I'm sorry for the way my brisk stride disturbs the settled atmosphere of the air around me. The air did nothing to deserve that. I felt lost until you found me, then I left before I could find myself. Now there isn't a leaf, blown carelessly onto the pavement, that I couldn't disturb with the weight of my heavy shuffling. How worthy is a master carpenter without a developed taste for art in their work? I'd rather be the architect- at least then you'd be immortalized in my imagination, instead of the cause of momentary lapses in my concentration.
I cannot write any more;
every time my pen
touches paper, it catches fire-
I cannot contain it.
My words glow, then crackle,
then burst alight- for too long
I’ve been riding through this
tunnel, writing, waiting for
I think of new ways
to repackage old statements,
I’m tired of writing and
I’m tired of feeling weightless.
I hate this.
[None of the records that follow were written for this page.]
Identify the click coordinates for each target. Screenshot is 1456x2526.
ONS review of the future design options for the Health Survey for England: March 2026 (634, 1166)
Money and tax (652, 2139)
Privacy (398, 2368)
I can taste it.
I cannot write any more
since every time I write,
my words protrude from the
hot daggers and knives.
They pierce me like the way
ink penetrates paper.
The fire used to feel warm
until it grew with my words
and cornered me into
needing to be heard;
the fire used to feel warm until
it burned me to my core.
I’m mesmerized by the flames-
my words animated in smoke;
I cannot write any more,
for I’m fearful that I'll choke.
I write to immortalize
such thoughts and feelings,
but the fire has grown-
it now reaches the ceiling.
I cannot write any more,
the fire scorches my hand;
there isn't much more
I could withstand.
I cannot write any more.
If I had a superpower, I would
want to be the ventriloquist of hearts.
I’d want the power to latch onto others and
ail their aching hearts with a tug;
I’d want to mend their cracks with my strings.
I’d fell the greatest tyrants, and court the
purest hearts to my favor.
I’d latch onto my own, but with chains
instead of thin, frail, fragile strings;
I’d cover my heart with chains so I
could feel every palpitation that breathes
life into my vessels.
I would protect my heart with those chains
and it would be impenetrable- a
fortress of contentment in solitude,
a beacon of love that I would savor all
Take me back in time to the place my forefathers used to visit; the waterfall they’d rest at for peace, or the forest spot between the trees.
Take me back in time to a place where I was too at peace- before the vicious tides of fate increased- take me back before my fate ceases.
But if I can’t go back I may as well take a forward step- I’ll draw my strength from great depths; I’ll draw my strength from inside like drawing blood- I’ll draw my strength outside like people are drawn on a beautiful, hot summer day.
I’ve tried counting breaths and sensing my surroundings- perhaps I’m trying all the wrong things.
All I know is I must keep moving forward- all I know is this strength is growing.
I’m trained for this after so many years; my strength lies in facing my fears- I’ll have to face the man in the mirror.